USING THE INFORMATION |
1. In the excerpt on radio song rotation, what percentage of the songs radio stations play must be Canadian under CRTC regulations?
2. From the excerpt on radio song rotation, copy the stretch from "For example, during" through "four plays a day." word for word.

EXCERPT TO READ |
※

A station’s format determines everything from what type of music it plays to how often songs are played and how many songs are rotated.

The Edge’s format is new rock, meaning they will have a larger rotation of songs than, say Energy 108, whose format is Top 40 dance-rhythmic. The Edge will have a smaller rotation of songs than Q107, because the Q spins both classic rock and new rock.

Play lists are developed with the station’s format in mind. Songs are put into one of several categories, depending on what the station wants to play it.

Canadian music is put in its own category and spun at three levels: heavy, medium and light. Under CRTC regulations, 20 per cent of the songs radio stations play must be Canadian. This means when a Canadian song has some success it may get a few extra spins to help stations meet the quota.

The gold category consists of megastar musicians (some of Q107’s top gold bands are Led Zeppelin, The Rolling Stones, Pink Floyd, The Beatles, U2). You can expect to hear at least one song daily form these groups.

Most stations also have a Canadian gold category (102.1’s Canadian golds include The Tragically Hip, Sloan, and 54-40). These groups are also important in meeting Canadian content regulations.

Big hits that have reached their “burn-out point” end up in the recurrent category, with spins decreasing as the song ages.

“There’s not exact science here, it’s a combo of gut feel, how many weeks we’ve been playing it, research, listener feedback and looking at the charts,” says Energy 108’s Turner.

Current music is also put into its own category, with three rotation types: heavy, medium and light.

These songs make up the bulk of music rotated.

Typically, a current song in heavy rotation is played every four to sic hours, a medium song play every six to eight hours and a light song played every eight to 10 hours.

For example, during the week of August 3-10, Hot 103.5 ad 20 songs in heavy rotation with Will Smith’s “Men in Black” and Puff Daddy and Faith Evans “I’ll Be Missing You” leading the way with 34 spins for an average of nearly five plays a day.

Energy 108 had 17 songs in heavy rotation between August 28 and September 3, with Mariah Carey’s “Honey” and Notorious B.I.G.’s “Mo Money Mo Problems” playing 34 times each, an average of nearly five spins a day.

Q107 had 11 songs in heavy rotation during the week of August 20-26. “D’You Know What I Mean?” by Oasis spun 27 times for an average of four plays a day.

Although those numbers sound extreme program and music directors disagree.

“Unless you work in radio, there is no one who listens 24 hours a day. Songs are repeated during the day so everyone can hear their favourites. There are very few people who don’t like to hear the hits every day,” says Q’s Svicki.

※

INFORMATION PROVIDED |
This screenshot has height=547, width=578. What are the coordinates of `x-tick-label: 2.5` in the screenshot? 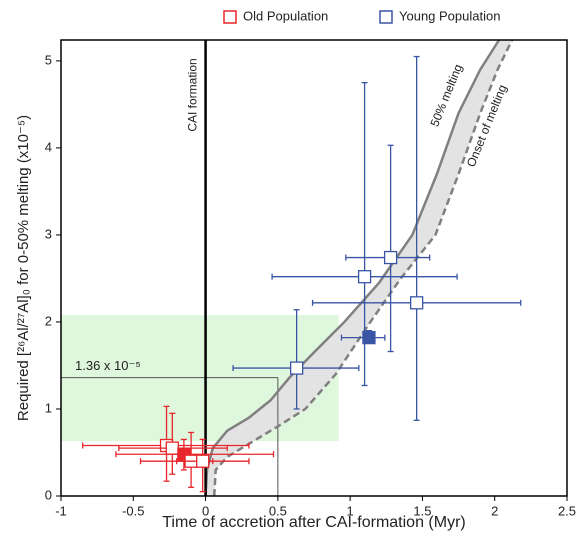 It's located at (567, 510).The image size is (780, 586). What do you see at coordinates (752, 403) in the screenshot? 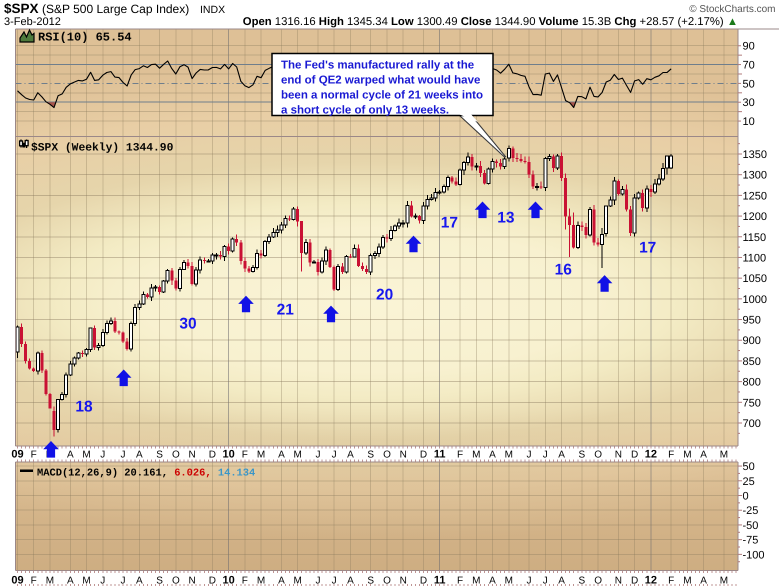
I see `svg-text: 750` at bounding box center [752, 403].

※

ANSWERS BY TASK |
1. 20 per cent

2.
For example, during the week of August 3-10, Hot 103.5 ad 20 songs in heavy rotation with Will Smith’s “Men in Black” and Puff Daddy and Faith Evans “I’ll Be Missing You” leading the way with 34 spins for an average of nearly five plays a day.

Energy 108 had 17 songs in heavy rotation between August 28 and September 3, with Mariah Carey’s “Honey” and Notorious B.I.G.’s “Mo Money Mo Problems” playing 34 times each, an average of nearly five spins a day.

Q107 had 11 songs in heavy rotation during the week of August 20-26. “D’You Know What I Mean?” by Oasis spun 27 times for an average of four plays a day.